Start of Records for the exercise

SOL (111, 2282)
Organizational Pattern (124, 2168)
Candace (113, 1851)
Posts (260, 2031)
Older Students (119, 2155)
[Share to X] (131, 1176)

End of Records for the exercise

> [Task prompt]: Exactly and without omission, set down every entry.

> [Written response]:
SOL (111, 2282)
Organizational Pattern (124, 2168)
Candace (113, 1851)
Posts (260, 2031)
Older Students (119, 2155)
[Share to X] (131, 1176)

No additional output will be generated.